I C/S giustificano ancora l’uso del corpo delle donne per vendere qualunque cosa – lo ha fatto recentemente il fotografo Oliviero Toscani – mentre tra i T/Q si sta sviluppando una opposizione morale che osteggia la mercificazione dei corpi e delle persone. I C/S sono, statistiche alla mano, i più grossi consumatori di prostituzione di strada; i T/Q cercano l’amore. I C/S non protestano più, perché seduti nelle loro comode poltrone di consumatori senza scrupoli. I T/Q erano in piazza a Roma il 15 ottobre 2011 ad esigere dignità e rispetto, ricevendo manganellate dalla polizia del leghista Maroni.

La vera differenza tra le due generazioni sta nella considerazione della Democrazia.

I C/S hanno smantellato i dispositivi democratici usciti dalla Resistenza e dall’Antifascismo a vantaggio di una Democrazia di apparato e di ratifica, da voto televisivo e da telequiz. Alla protesta dei T/Q i C/S hanno contrapposto nel tempo l’uso della violenza poliziesca, dal G8 di Genova alle recenti manifestazioni No-Tav.

I C/S sono un violento concentrato monopolista di potere inadatto alla nuova era e alla globalizzazione della democrazia. Non è un caso che la caduta di Silvio Berlusconi abbia rivelato la fragilità di questa generazione di vecchi.

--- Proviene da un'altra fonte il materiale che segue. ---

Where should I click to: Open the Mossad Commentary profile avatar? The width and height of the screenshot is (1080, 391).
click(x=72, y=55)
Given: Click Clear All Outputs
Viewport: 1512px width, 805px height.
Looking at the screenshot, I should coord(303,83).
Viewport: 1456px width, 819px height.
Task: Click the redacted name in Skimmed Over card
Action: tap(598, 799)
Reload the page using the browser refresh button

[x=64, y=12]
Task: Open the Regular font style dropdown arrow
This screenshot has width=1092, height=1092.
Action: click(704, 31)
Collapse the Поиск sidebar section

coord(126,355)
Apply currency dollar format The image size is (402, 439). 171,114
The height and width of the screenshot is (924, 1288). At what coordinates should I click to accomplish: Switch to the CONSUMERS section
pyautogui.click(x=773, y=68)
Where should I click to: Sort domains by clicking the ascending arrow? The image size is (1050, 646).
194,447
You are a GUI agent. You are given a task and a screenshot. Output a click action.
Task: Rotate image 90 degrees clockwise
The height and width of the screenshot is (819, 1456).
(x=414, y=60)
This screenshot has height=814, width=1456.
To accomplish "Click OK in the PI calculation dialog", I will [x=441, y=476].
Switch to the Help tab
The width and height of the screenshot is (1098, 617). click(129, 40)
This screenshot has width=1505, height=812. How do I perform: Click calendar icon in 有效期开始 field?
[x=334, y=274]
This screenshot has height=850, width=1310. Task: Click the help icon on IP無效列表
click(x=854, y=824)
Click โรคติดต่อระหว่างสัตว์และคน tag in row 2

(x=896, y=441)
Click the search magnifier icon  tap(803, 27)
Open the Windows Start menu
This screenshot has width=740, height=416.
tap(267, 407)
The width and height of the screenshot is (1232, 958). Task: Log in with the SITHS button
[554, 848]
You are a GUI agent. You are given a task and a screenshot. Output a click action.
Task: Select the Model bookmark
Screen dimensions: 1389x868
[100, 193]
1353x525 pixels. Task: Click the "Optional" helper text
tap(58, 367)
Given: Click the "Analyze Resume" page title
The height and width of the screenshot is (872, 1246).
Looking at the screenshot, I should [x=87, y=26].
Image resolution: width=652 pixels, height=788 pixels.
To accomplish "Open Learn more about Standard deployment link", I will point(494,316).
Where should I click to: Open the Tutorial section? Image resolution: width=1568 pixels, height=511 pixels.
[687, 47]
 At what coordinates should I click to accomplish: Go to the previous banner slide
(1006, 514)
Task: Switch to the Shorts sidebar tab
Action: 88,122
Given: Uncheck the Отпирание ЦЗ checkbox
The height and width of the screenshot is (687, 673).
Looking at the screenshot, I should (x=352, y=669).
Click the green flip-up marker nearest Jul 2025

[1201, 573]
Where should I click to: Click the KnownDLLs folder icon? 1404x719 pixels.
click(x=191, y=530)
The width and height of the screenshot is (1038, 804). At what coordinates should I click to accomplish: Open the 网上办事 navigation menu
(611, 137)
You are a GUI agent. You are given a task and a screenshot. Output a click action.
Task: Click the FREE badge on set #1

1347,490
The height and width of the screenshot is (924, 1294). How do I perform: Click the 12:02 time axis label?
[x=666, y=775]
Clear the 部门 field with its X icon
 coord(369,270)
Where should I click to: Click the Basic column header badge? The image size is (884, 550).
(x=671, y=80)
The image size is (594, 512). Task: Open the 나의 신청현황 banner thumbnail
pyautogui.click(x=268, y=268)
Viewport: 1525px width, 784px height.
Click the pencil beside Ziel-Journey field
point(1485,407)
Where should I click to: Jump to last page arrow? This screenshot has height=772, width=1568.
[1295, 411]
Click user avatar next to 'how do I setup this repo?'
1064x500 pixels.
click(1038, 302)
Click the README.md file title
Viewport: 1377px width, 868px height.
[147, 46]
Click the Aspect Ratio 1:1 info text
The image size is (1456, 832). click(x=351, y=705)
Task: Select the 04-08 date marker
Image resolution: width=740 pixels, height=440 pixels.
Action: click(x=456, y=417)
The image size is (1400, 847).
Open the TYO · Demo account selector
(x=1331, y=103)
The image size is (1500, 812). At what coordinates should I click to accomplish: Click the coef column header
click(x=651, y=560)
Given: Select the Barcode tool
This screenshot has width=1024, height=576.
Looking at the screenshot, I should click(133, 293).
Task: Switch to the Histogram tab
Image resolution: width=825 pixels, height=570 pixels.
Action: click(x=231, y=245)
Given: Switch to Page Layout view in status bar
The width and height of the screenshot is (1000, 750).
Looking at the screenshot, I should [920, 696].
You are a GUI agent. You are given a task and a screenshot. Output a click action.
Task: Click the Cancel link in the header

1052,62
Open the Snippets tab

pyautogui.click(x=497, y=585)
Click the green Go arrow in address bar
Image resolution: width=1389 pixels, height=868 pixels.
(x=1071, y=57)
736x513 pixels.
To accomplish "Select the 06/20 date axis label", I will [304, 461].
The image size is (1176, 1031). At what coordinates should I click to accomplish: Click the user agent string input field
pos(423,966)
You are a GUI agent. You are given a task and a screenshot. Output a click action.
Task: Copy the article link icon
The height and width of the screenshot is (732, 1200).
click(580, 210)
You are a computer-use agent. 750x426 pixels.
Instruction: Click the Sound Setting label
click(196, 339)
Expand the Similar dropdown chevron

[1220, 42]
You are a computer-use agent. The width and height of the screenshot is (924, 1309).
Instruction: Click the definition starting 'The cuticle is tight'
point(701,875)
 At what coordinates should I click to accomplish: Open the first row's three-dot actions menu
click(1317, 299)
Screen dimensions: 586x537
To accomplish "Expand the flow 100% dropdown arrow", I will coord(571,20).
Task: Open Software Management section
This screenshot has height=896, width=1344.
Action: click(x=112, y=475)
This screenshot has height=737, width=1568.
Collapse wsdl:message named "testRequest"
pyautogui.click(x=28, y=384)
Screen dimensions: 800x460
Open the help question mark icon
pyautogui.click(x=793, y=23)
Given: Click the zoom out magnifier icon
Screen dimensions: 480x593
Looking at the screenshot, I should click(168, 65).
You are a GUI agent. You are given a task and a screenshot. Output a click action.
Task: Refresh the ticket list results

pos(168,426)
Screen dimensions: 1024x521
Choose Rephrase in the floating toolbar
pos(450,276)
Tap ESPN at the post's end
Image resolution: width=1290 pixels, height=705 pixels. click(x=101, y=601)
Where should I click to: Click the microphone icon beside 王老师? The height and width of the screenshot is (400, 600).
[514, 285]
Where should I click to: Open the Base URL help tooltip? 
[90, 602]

Quando l’arroganza prevale sul buon senso, quando la corruzione diventa sistema diffuso, quando riappare l’immoralità sulla scena pubblica, qualcosa si sta scardinando.

Le vittime sacrificali dei conflitti generazionali sono sempre più giovani – penso alle giovanissime vittime di mafia o ai militari uccisi nelle missioni in Medio Oriente: evidentemente qualcuno ha mosso guerra. I C/S hanno scatenato la loro ultima battaglia prima di piegarsi inesorabilmente alla sorte. Le università perdono ricercatori giovani, i giornali vivono la protesta dei giovani pubblicisti, le fabbriche soffrono gli scioperi dei giovani operai, i partiti perdono giovani militanti, i morti sul lavoro sono sempre più giovani, la camorra è insidiata da giovani scissionisti, e nella nuova impoverita famiglia italiana il conflitto tra padri e figli non è più etico, ma materiale.

Stando così le cose, conviene che i C/S facciano un immediato passo indietro nel mondo del lavoro, prima che il conflitto tra generazioni esploda come nuovo conflitto di classe: dove un’iniqua divisione delle tutele sociali e delle forme contrattuali sta portando il proletariato T/Q a serrare le fila contro una flaccida e aristocratica borghesia C/S.